1 de abril de 2013

Canções para viver mais - por Marcelo Ferla

Matéria publicada na revista Rolling Stone n°18 - Março de 2008.



O quarto de Vinícius fica no meio do corredor, à esquerda. É lá que estão o violão, as partituras, a coleção refinada de CDs: Beatles, Radiohead, R.E.M., Flaming Lips, Tom Waits, Jeff Buckley, Strokes, Air, Beastie Boys, Billie Holliday, Cateano Veloso, Vitor Ramil, João Gilberto. As fileiras são desordenadas e alguns discos cobrem os demais, mas nem preciso revirá-los para ver melhor. Já deu para entender as referências dele. Ao lado da cama de solteiro, coberta por uma colcha do Grêmio, estão um pôster do vocalista do Radiohead, Thom Yorke, o mais brilhante artista da música pop do século 21, e outro do grupo escocês de pós-rock Mogwai, autografado. Na cabeceira da cama repousam, sobre um travesseiro, o terço da primeira comunhão e um CD que estampa na capa a foto de Vinícius - bonito e concentrado, com headphones e agasalho esportivo vermelho abotoado até se formar uma gola alta. "Yoñlu" é o que está grafado na capa do disquinho digital. O estúdio caseiro onde as 23 faixas do CD foram gravadas, entre 2004 e 2006, fica no meio do mesmo corredor, à direita. Abriga o aparelho de som do garoto, mais discos, uma guitarra, um teclado e o seu computador, um PC onde os sons foram registrados com um aplicativo básico de áudio, o Cool Edit Pro, e um microfone.

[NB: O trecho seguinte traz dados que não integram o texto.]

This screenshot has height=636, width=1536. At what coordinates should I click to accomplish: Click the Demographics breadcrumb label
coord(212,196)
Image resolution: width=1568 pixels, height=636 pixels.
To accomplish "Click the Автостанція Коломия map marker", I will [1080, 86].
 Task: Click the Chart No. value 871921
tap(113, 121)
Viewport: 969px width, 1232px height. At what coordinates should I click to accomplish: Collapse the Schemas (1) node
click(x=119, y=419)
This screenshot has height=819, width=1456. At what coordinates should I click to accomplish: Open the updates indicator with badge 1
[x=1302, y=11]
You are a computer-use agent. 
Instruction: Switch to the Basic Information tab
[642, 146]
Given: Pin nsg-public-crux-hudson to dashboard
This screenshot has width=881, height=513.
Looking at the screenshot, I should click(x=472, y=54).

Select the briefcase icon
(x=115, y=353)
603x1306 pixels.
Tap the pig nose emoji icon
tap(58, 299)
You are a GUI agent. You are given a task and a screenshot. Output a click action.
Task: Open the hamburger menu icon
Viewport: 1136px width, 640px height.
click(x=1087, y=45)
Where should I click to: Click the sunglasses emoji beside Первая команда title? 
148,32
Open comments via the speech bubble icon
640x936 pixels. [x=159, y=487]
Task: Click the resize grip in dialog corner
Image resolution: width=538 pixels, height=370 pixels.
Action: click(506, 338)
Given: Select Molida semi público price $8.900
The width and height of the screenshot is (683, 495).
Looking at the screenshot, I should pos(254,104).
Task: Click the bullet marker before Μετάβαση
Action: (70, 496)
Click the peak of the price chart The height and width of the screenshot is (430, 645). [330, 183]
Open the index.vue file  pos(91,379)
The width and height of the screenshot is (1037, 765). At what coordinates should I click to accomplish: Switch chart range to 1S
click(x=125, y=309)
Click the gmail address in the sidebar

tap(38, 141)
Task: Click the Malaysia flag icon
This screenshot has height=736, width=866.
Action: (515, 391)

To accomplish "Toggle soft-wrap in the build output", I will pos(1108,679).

Os dois cômodos mais freqüentados por Vinícius Gageiro Marques, filho único da professora universitária e psicanalista Ana Maria Gageiro, e segundo do professor universitário Luiz Marques (Fernanda é do primeiro casamento), permanecem arrumados como se ele fosse chegar a qualquer momento do tradicional Colégio Rosário, onde cursava o ensino médio, para navegar na internet e fazer música, seu passatempo predileto. A rotina dele também englobava as visitas ao analista, ao cinema, às aulas de teclado e guitarrra e, sazonalmente, a uma academia de ginástica. "Manter tudo como era faz parte da elaboração da perda", explica Luiz Marques, que me recebeu em uma tarde incandescente do verão sulista, no final de dezembro de 2007, para falar do álbum póstumo de Yoñlu, assinatura virtual (de significado ignorado) de Vinícius, que abreviou a própria vida na tarde de 26 de julho de 2006, 36 dias antes de completar 17 anos, ali mesmo, no apartamento do bairro São Geraldo, zona norte de Porto Alegre, capital do Rio Grande do Sul.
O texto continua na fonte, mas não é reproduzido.